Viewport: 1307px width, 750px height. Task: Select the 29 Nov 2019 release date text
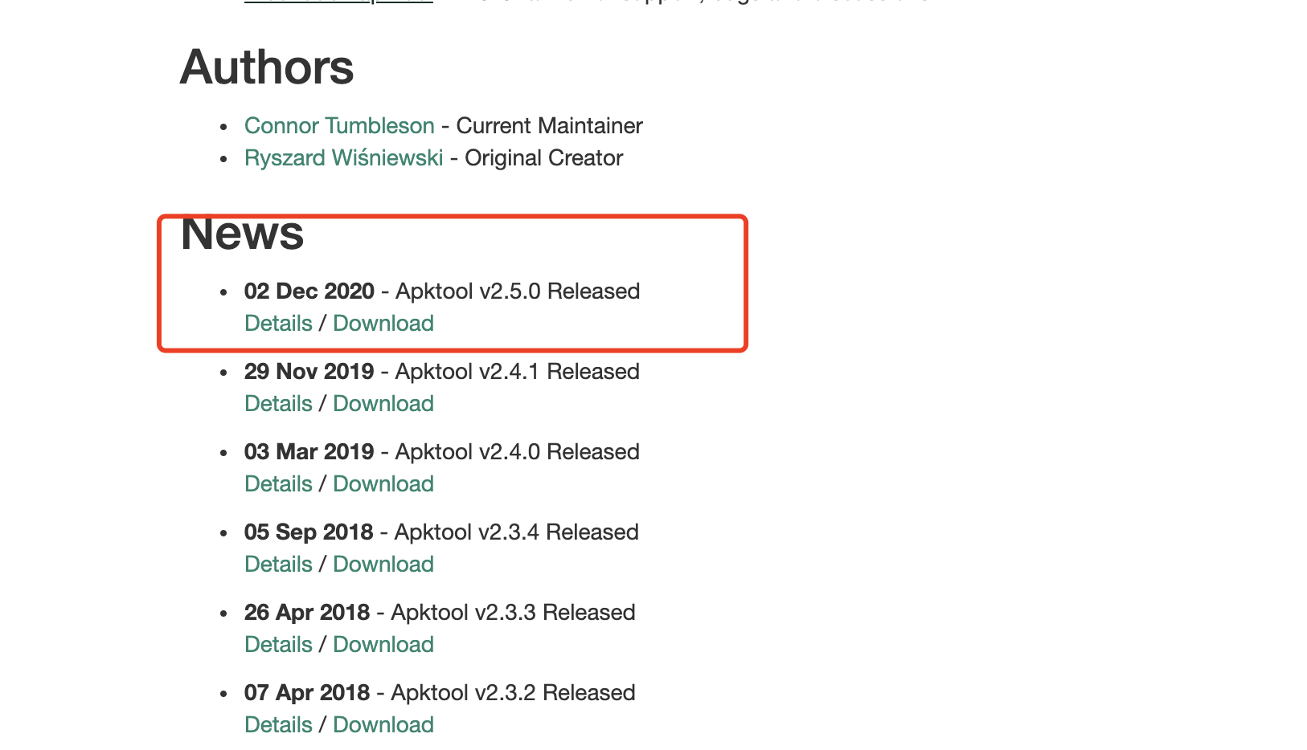pos(309,372)
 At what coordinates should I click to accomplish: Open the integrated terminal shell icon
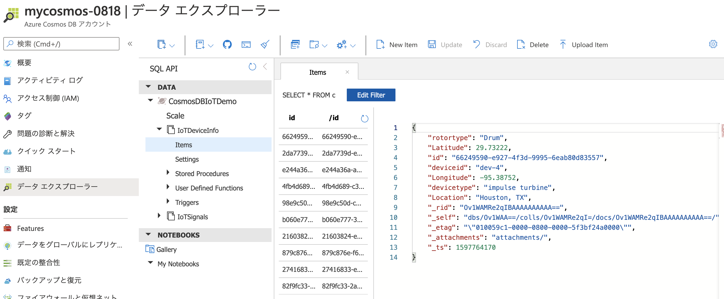[246, 44]
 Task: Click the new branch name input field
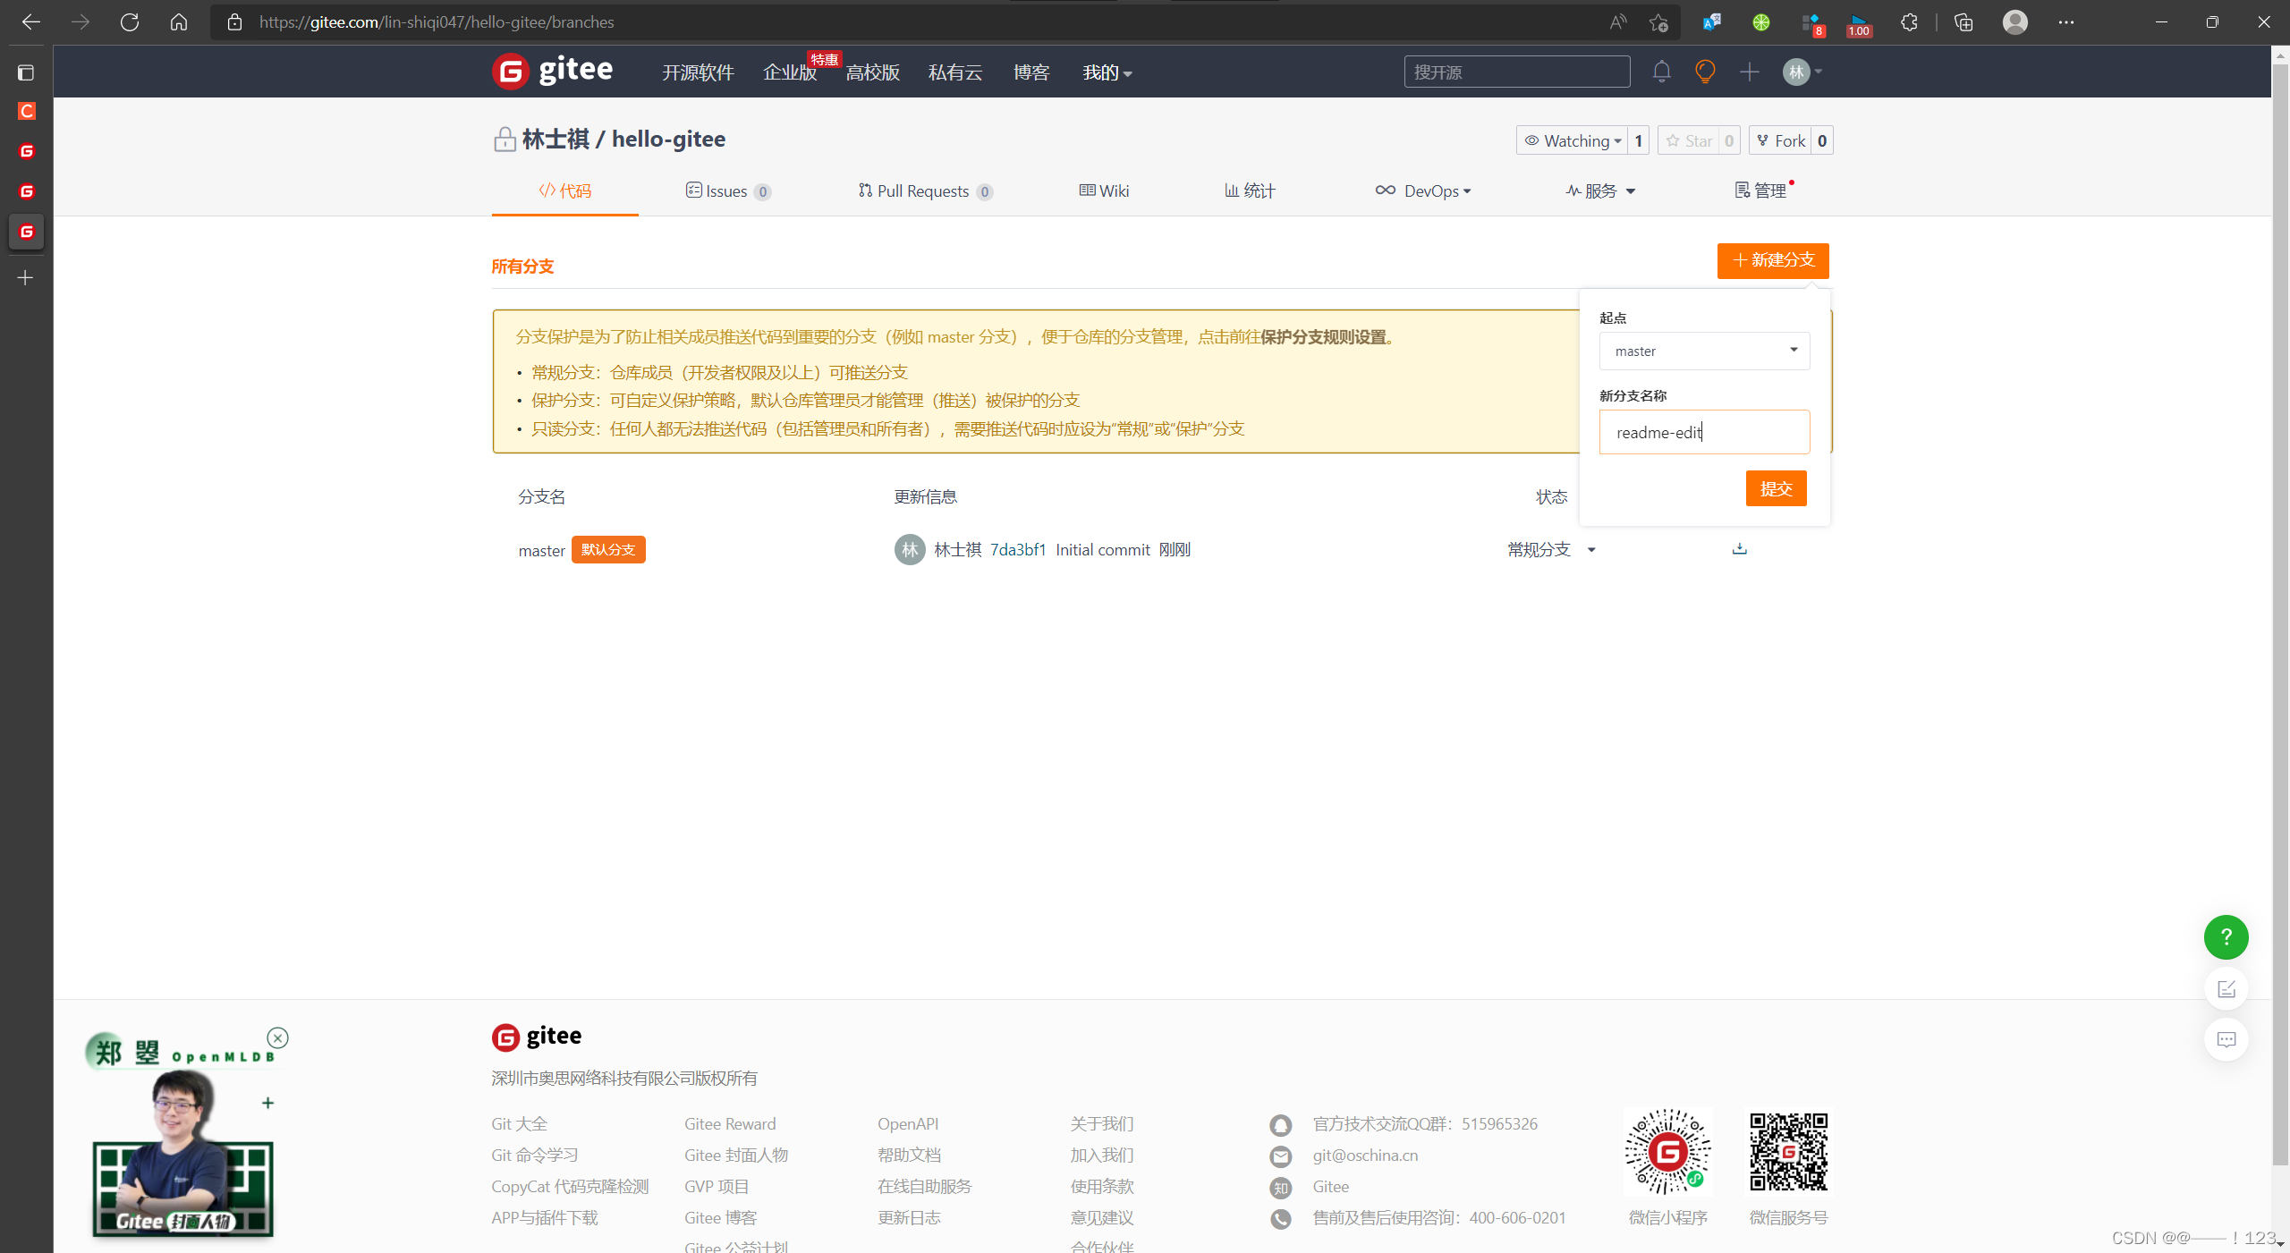1703,432
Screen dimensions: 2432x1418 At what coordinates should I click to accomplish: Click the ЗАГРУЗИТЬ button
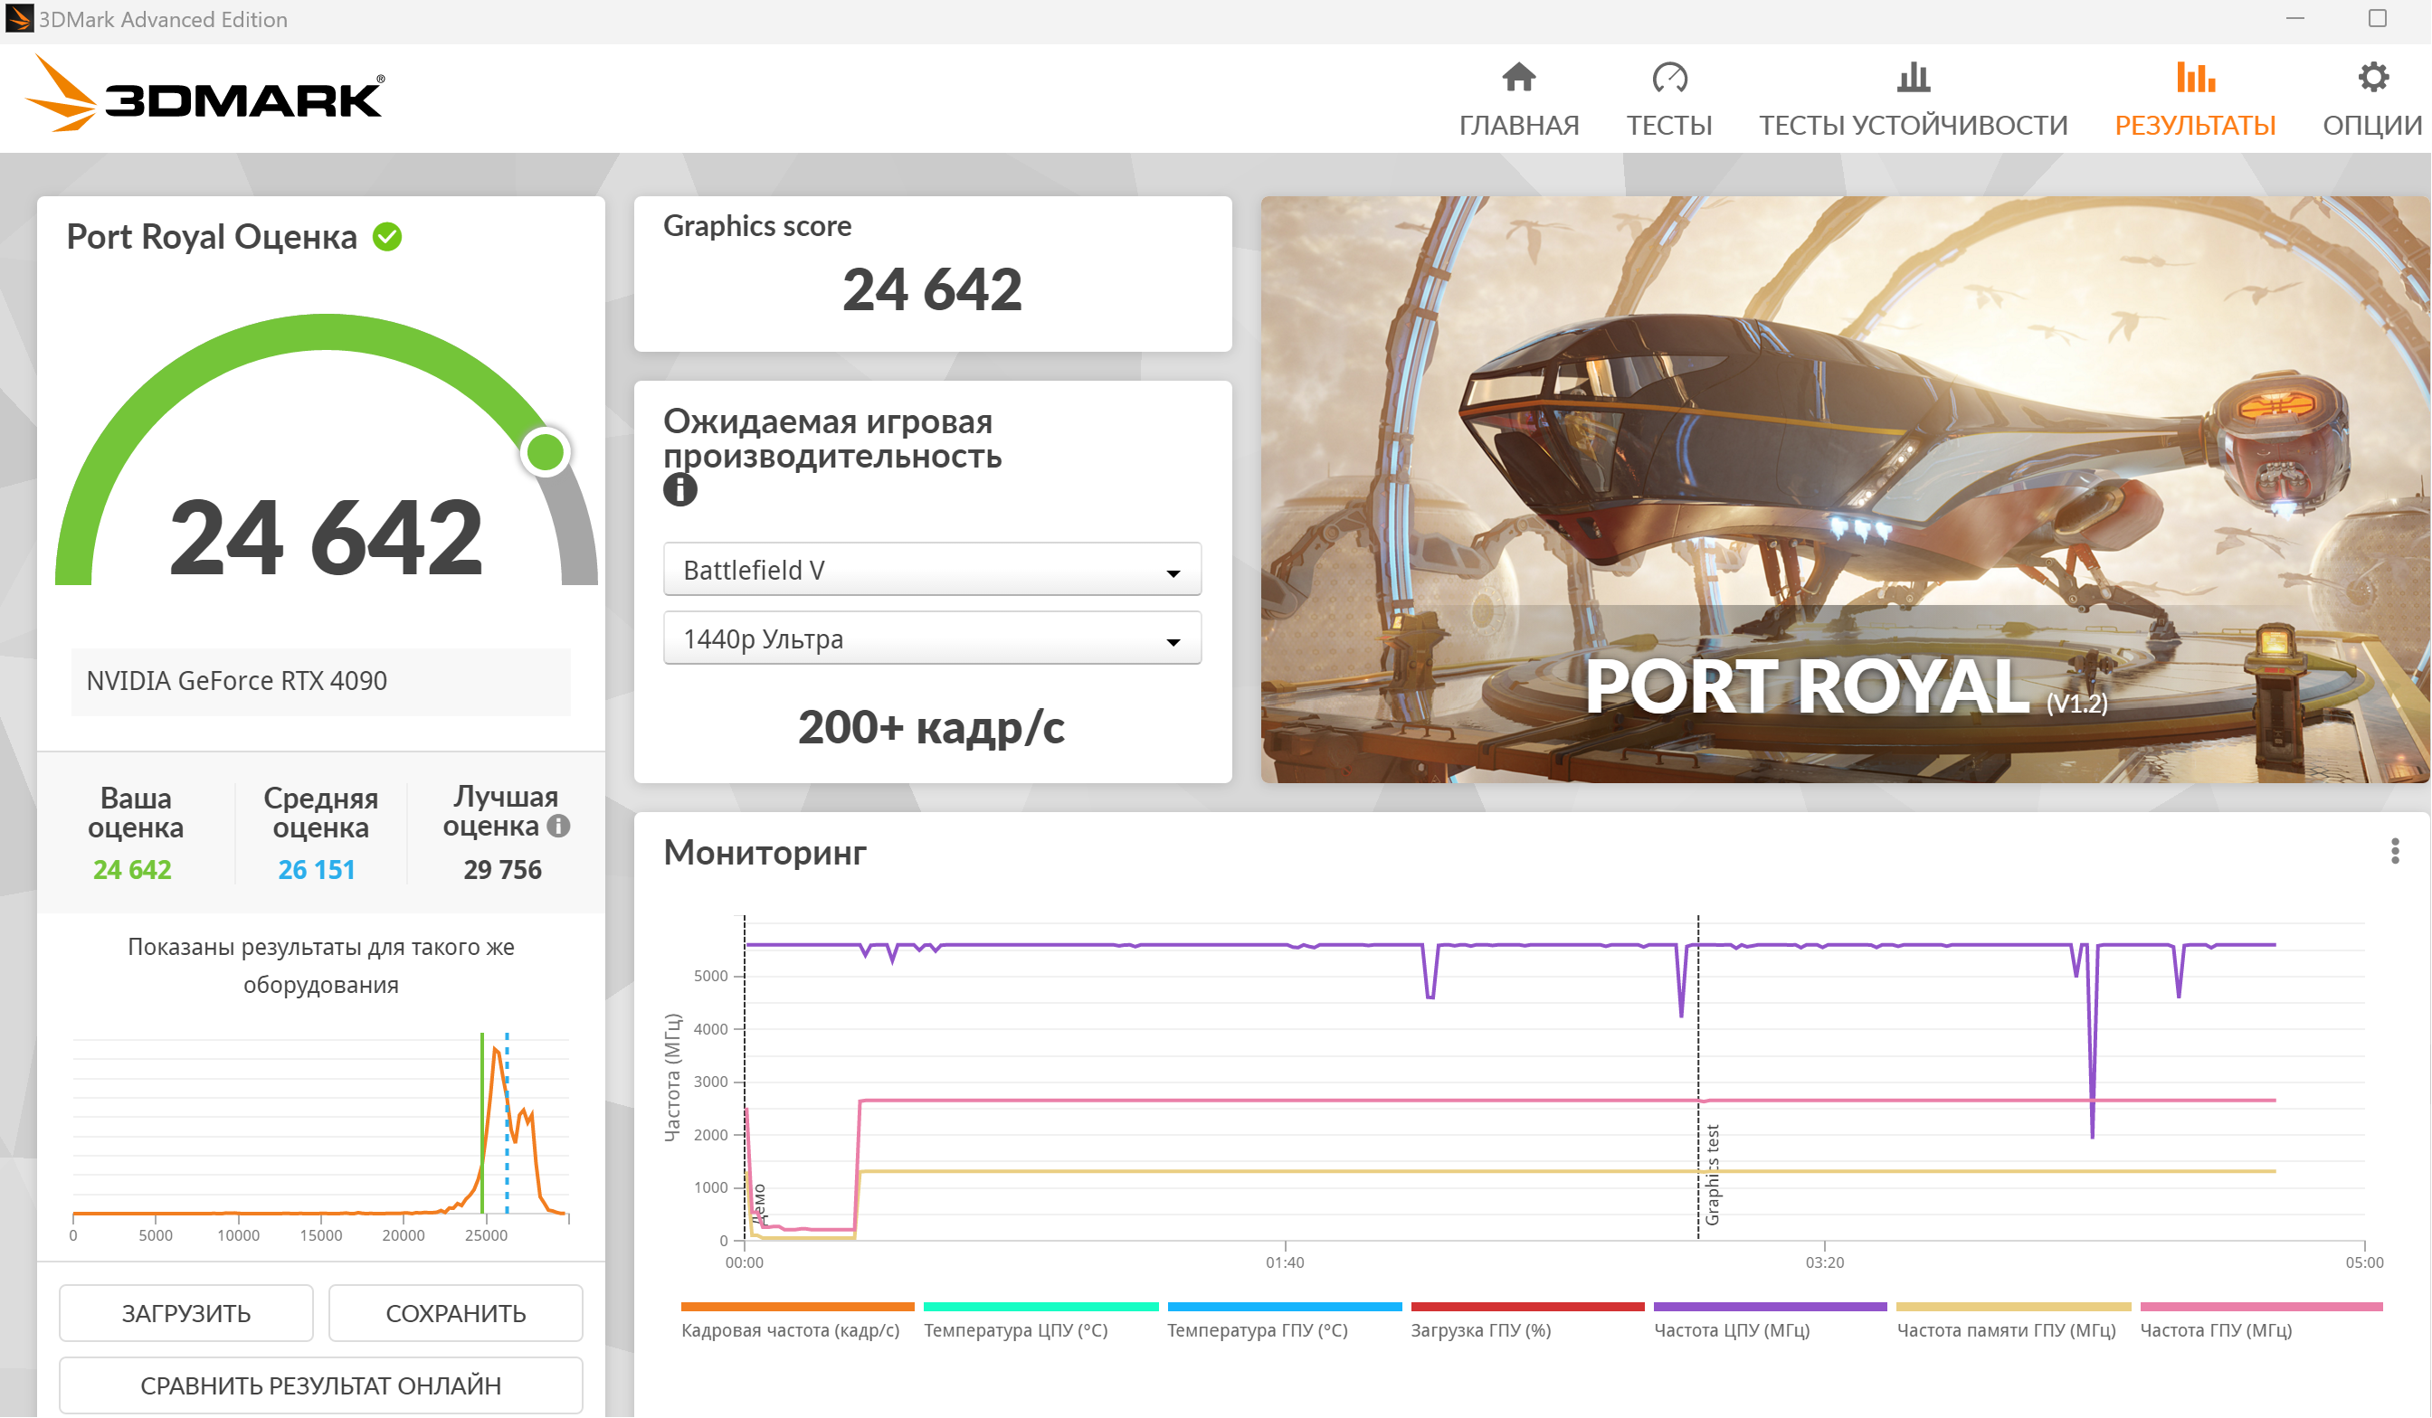pos(186,1313)
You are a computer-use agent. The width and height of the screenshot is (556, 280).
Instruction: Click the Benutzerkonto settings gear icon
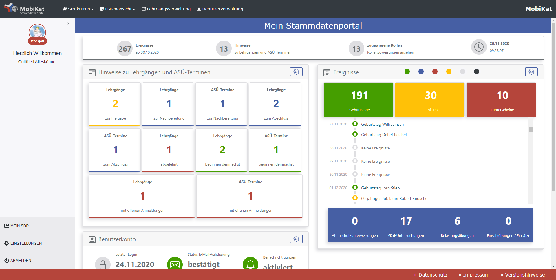click(296, 239)
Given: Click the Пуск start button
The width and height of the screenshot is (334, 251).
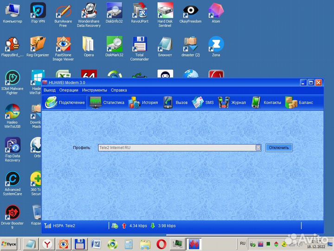Looking at the screenshot, I should (10, 244).
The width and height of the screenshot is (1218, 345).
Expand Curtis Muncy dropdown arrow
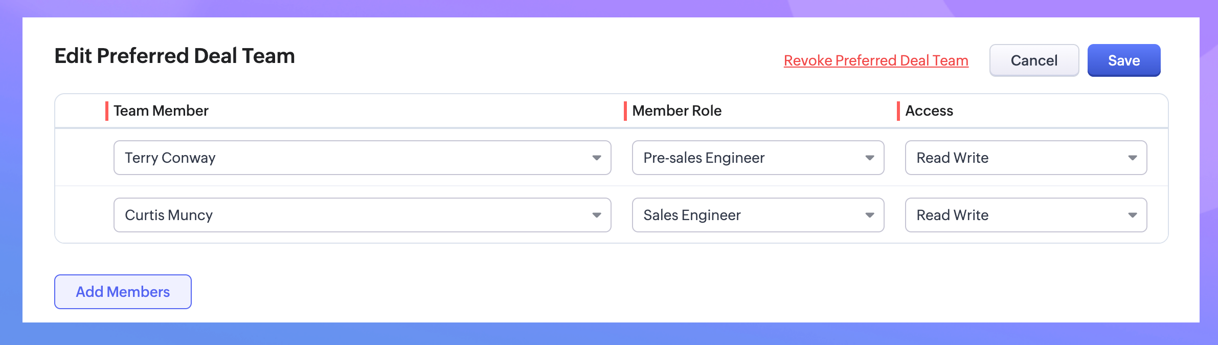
::::::::
> [Stated exercise]:
List each line in the items above that contains the string "what". Treat uppercase and lowercase letters as different.

> [Answer for the task]:
 At what coordinates should I click to accomplish: Open the integrated terminal shell icon
Screen dimensions: 2432x1418 At what coordinates should I click to accomplish: Click the ЗАГРУЗИТЬ button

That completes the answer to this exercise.